– Да без проблем. А что с дисками – помнишь, вы обещали, когда подвозили меня?
– Да, конечно, у меня есть кое-что. Ты извини, что так долго: никак не могла папу заставить, чтобы он мне их нашел. Так когда мы можем встретиться?
– Знаешь, я в эти дни буду опять работать в вашем районе. Могу заскочить к тебе в любой момент, если это удобно. Хоть сегодня.
– Окей, отлично, давай сегодня. Записывай адрес.
Я не стала демонстрировать ей свою осведомленность и, прощаясь, подумала с усмешкой: вот бы она увидела меня сидящей над фотографией их безмятежного розового дома.
Упоминание работы было не более чем дымовой завесой: я не взяла для отвода глаз даже чехла от змея. Меня охватил сумасбродный кураж, как пьяницу, который залез на перила моста. Казалось, я могу сделать что угодно – даже взять у Берни его грузовичок и прикинуться сантехником – лишь бы попасть в этот дом, увитый лозой.

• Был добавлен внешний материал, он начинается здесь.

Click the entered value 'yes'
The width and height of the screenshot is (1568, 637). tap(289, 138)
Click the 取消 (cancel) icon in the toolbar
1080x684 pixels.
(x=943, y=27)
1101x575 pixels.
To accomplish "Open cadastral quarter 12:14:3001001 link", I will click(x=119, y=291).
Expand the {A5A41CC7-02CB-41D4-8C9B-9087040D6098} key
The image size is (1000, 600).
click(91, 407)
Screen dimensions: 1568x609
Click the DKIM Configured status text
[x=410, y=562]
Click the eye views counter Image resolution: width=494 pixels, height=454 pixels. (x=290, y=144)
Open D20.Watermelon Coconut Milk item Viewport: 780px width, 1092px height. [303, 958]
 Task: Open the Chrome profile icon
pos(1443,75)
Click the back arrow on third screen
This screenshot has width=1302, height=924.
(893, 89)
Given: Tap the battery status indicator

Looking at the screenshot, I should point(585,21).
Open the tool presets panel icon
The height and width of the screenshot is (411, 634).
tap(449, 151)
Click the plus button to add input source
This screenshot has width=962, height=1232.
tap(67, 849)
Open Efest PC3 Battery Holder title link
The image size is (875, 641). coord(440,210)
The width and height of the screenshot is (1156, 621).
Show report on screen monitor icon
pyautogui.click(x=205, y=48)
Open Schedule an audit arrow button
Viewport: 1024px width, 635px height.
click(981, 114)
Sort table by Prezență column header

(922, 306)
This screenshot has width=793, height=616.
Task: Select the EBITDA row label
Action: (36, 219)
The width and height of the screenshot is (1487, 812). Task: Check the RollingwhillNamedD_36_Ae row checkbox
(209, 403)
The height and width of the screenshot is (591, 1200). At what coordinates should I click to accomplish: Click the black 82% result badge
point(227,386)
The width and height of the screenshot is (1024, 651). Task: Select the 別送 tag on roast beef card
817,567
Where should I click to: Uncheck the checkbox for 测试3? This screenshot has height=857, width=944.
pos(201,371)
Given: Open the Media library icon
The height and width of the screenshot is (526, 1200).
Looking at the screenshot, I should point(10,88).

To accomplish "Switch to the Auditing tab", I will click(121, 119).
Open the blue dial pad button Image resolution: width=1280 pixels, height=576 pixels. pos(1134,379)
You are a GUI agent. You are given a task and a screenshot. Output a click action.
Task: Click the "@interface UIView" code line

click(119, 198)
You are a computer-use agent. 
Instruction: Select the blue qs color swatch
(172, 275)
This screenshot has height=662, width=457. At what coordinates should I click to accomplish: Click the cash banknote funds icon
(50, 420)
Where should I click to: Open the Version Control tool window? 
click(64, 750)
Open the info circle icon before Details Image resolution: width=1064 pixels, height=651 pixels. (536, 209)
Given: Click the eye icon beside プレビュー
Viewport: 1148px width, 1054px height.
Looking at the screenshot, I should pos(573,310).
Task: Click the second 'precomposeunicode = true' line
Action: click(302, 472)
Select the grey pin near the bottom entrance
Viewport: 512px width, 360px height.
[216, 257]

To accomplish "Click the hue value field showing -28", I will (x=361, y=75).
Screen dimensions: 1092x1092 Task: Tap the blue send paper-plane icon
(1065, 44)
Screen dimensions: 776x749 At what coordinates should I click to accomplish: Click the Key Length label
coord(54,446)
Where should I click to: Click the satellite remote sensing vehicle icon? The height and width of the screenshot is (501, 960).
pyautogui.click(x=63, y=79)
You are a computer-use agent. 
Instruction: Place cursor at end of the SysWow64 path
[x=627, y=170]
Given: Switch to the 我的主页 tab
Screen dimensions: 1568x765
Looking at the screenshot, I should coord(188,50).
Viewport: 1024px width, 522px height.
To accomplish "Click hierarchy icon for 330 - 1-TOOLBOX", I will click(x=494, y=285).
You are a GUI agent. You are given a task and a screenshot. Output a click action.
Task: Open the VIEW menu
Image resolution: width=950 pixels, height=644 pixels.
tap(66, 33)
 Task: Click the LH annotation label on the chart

Сердце шевельнулось где-то в горле, когда я отодвинула деревянную щеколду, запиравшую калитку. Было еще совсем светло, и за окнами не угадывалось присутствия людей. А вот изнутри меня явно заметили. Мишель открыла сразу, едва угас колокольный, на две ноты, звонок.
– Привет. Можно войти?
– Да, конечно.
Воздух в доме стоял тяжелый и сладковатый, будто кто-то жег здесь восточные благовония. Мишель сделала мне приглашающий жест и пошла, скрипя половицами, по длинному коридору, прорезающему весь дом насквозь. Ближайшая ко мне дверь была открыта, и я воровато заглянула внутрь. Это была та самая комната с окном на улицу, где Люк репетировал в день нашей первой встречи. Белый диванный гарнитур, броский красно-черный ковер на паркете, журнальный столик посередине – здесь явно не стремились обставлять старый дом антиквариатом. В каминную нишу, облицованную деревом, был вмонтирован обогреватель.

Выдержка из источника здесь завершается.